Earlier this year, the Friedman Foundation conducted a survey in Nevada that asked what type of school the participant would select for their child if no restrictions were placed on their choice: public, charter, private, online, or homeschool. Then they asked why the subjects chose the type of school they did. The responses include everything from better education, more individual attention, and a more challenging environment to better peer groups, more diversity, more student discipline, and a closer sense of community.
None of their answers are wrong—parents value different things for their children. And they are the best ones to make those value judgements. For some students, being surrounded by the right peer influences is far more important than the quality of the chemistry program. Others place a more challenging academic environment at the top of the priority list. Some students thrive in an environment with uniforms and discipline, while others excel in a more laid-back setting.
An ESA doesn’t require committee hearings to decide where funds should be sent. It doesn’t require a school board meeting to vote on whether or not to cut the music program. Feel like your child isn’t exposed to enough music education? Pay for it. Little Stevie is falling behind in math? Get a tutor. If you’re in high school, use an ESA to pay for Advanced Placement courses to get a leg up in college, or use it to earn an industry certification so that you can graduate high school with an employable skill. An education savings account allows personalized learning to move from catch-word to reality.
That’s why we cannot implement these programs with the mindset of standardization.
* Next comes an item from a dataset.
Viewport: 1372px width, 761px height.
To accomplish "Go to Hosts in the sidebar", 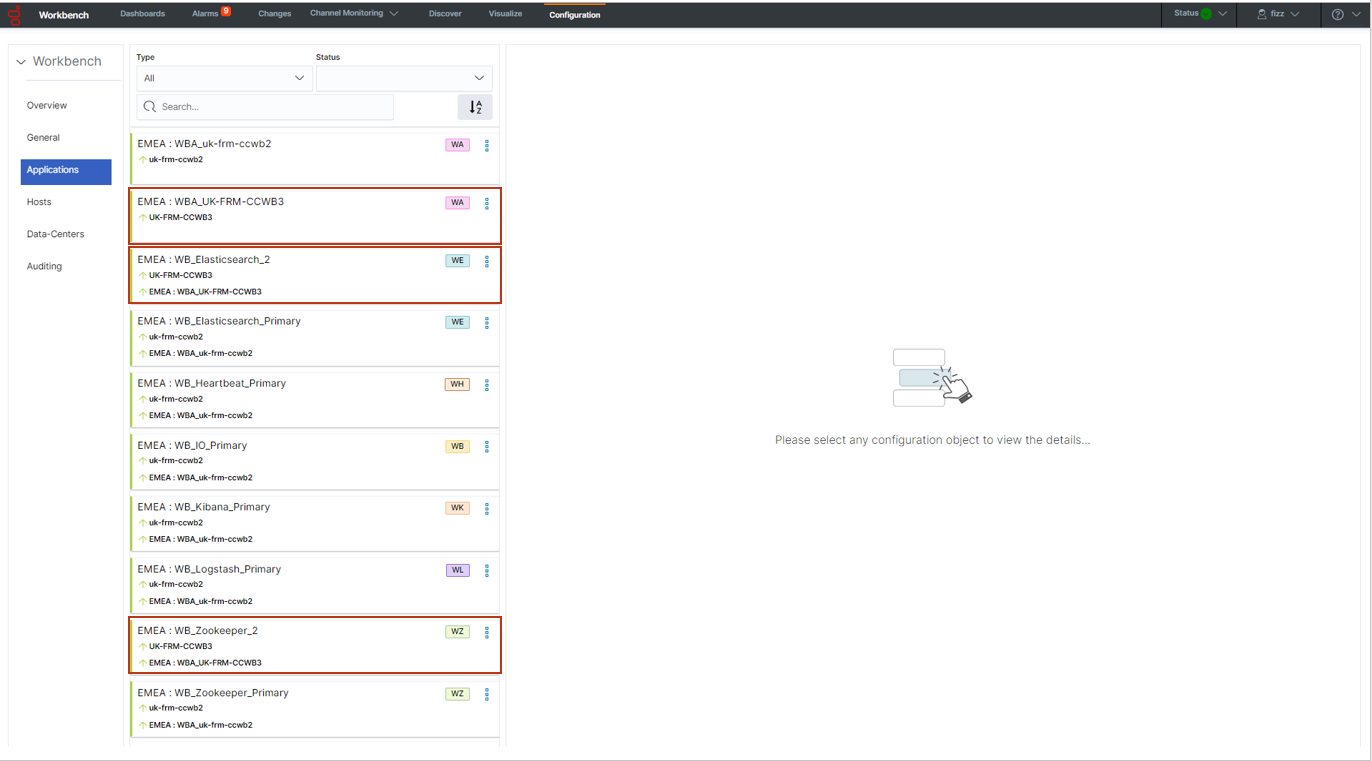I will point(39,202).
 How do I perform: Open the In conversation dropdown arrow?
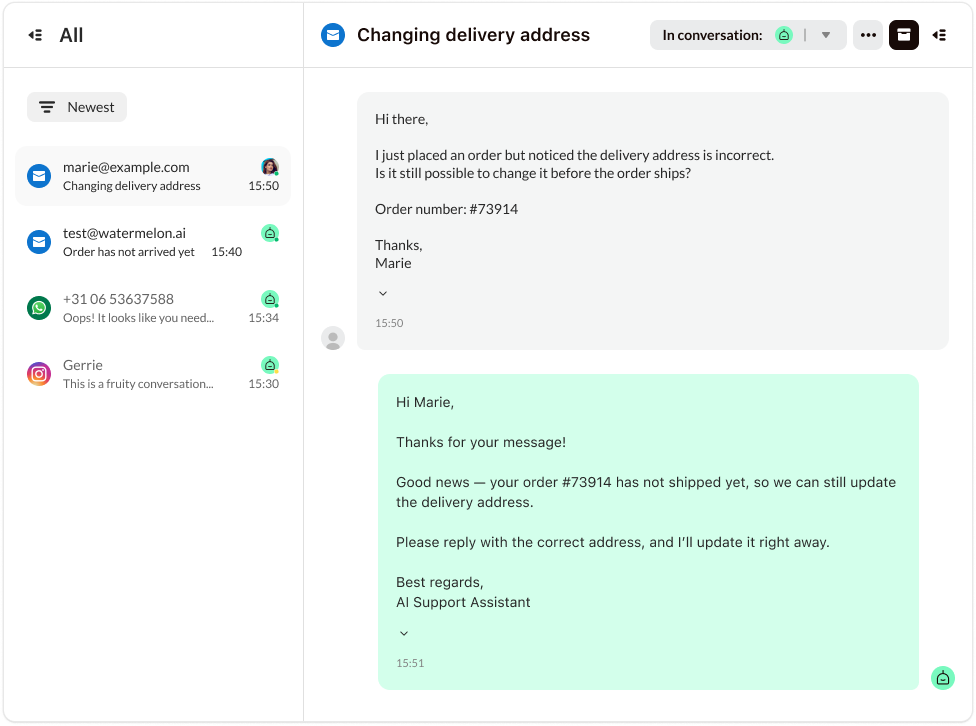pos(826,35)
The ESA program needs to be seen as an innovative way to bring new options to K–12 parents—one designed to allow parents to maximize each child’s unique learning abilities by offering the educational path that suits them best.
Social movements are ultimately defined by what happens after the movement gets what it demanded. After the Founders decided on the form of government to adopt at the Constitutional Convention, someone asked Benjamin Franklin, “What have we got—a republic or a monarchy?” Franklin famously replied, “A republic, if you can keep it.”
School choice community, you have a universal program. But keeping it will require a lot of work. We need to pour resources into making implementation effective, we need to remain vigilant against death by a thousand regulatory cuts, and we need to educate the world about the promise of ESAs so that parent demands are met with innovative, high-quality options.
Adam Peshek is director of school choice policy for the Foundation for Excellence in Education.